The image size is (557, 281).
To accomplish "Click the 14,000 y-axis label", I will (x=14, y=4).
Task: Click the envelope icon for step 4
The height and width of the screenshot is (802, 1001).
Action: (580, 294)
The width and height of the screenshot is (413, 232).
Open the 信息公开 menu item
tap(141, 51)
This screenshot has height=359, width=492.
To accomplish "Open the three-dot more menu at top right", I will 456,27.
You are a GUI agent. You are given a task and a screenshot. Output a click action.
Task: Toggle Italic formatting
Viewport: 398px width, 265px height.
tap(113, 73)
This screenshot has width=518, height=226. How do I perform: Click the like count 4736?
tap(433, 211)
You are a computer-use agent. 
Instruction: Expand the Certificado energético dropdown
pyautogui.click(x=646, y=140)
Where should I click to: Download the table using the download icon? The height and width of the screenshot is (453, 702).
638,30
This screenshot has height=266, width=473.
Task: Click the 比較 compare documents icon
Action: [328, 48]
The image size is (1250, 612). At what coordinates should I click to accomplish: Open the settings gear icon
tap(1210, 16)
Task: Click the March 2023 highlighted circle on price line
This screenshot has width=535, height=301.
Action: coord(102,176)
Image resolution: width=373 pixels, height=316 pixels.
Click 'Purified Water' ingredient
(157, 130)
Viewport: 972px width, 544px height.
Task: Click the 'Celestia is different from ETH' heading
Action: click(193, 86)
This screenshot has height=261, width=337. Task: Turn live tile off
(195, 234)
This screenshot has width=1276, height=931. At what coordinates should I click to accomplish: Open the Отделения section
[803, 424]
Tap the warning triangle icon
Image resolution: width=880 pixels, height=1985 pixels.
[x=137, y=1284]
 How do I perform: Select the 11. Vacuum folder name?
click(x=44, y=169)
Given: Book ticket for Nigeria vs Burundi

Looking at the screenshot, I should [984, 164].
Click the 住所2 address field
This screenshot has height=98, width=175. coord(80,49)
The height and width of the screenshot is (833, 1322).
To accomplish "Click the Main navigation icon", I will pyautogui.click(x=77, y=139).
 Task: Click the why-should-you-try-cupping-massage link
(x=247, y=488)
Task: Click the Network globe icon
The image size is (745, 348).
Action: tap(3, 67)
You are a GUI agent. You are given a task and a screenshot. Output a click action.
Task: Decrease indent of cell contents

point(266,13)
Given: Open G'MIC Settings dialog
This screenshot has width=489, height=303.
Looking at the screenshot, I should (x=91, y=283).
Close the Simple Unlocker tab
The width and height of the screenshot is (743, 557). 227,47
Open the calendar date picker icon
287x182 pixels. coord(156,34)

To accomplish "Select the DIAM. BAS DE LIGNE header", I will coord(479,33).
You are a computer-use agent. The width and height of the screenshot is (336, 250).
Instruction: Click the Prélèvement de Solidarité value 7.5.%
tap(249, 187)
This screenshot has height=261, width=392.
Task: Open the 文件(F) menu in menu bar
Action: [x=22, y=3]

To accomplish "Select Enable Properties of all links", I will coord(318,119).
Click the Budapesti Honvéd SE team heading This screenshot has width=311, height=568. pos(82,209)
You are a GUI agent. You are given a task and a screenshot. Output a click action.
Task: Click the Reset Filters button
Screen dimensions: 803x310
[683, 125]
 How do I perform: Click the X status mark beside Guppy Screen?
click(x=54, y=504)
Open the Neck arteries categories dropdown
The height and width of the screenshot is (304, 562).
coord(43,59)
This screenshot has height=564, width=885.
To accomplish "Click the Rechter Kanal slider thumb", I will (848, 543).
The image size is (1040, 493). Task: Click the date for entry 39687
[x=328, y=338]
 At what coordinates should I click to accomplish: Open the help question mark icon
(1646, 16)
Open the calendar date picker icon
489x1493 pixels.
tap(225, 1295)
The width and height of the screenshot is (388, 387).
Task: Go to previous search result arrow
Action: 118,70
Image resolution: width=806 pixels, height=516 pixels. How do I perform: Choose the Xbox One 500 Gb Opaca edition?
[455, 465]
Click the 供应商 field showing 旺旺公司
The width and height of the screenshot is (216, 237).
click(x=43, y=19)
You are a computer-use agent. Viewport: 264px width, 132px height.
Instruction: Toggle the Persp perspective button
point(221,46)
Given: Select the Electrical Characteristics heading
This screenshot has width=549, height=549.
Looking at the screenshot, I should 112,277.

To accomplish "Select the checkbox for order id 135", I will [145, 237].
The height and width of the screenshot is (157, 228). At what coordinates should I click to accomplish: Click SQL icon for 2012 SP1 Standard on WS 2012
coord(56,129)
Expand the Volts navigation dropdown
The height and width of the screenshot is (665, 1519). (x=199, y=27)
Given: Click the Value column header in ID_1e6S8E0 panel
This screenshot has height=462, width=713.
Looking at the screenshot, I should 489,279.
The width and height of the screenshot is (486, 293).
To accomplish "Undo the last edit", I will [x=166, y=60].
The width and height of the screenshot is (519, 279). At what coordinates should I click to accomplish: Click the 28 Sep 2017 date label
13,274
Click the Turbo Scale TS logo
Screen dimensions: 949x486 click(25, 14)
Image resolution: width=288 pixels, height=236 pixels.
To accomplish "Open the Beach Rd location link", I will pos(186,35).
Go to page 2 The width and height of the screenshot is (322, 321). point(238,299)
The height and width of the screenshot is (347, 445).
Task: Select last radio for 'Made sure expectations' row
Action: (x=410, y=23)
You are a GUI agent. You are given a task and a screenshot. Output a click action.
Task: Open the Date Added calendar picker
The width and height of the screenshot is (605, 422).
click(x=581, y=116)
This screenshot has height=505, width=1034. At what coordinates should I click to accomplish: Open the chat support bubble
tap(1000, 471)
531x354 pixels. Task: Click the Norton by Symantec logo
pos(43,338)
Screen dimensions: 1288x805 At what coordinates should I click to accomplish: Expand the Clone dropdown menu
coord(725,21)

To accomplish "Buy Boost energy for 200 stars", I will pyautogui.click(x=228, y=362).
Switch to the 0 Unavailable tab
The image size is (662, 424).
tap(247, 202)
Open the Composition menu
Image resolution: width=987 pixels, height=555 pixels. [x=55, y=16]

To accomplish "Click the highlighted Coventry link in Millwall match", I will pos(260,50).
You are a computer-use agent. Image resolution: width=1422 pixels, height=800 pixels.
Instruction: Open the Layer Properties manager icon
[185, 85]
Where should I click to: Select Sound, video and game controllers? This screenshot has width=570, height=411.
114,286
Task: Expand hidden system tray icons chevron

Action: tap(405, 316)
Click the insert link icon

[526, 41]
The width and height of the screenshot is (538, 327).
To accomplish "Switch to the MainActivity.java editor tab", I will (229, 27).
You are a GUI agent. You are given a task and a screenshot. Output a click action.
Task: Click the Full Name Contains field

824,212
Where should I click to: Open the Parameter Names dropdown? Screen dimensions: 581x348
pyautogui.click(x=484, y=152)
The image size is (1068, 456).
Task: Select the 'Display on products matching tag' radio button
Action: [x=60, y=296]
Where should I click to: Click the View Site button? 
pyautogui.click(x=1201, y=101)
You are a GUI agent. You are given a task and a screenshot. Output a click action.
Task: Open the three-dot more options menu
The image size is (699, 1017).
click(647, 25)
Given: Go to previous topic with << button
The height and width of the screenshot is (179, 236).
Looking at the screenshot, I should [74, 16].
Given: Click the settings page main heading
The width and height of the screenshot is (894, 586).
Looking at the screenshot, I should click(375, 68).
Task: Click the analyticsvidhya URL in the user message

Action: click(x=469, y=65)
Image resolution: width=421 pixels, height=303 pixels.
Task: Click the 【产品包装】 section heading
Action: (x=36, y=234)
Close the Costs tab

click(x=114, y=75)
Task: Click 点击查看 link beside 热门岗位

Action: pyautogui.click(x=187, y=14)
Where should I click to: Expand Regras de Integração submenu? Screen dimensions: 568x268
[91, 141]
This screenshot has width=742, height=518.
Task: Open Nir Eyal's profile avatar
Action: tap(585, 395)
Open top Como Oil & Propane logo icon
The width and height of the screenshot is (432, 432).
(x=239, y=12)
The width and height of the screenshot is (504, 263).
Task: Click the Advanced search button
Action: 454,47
------------
**WORK TO COMPLETE:**
Reproduce each line of the material that mentions "three".

**EXERCISE RESULT:**
To accomplish "Open the three-dot more menu at top right", I will 456,27.
Task: Open the three-dot more options menu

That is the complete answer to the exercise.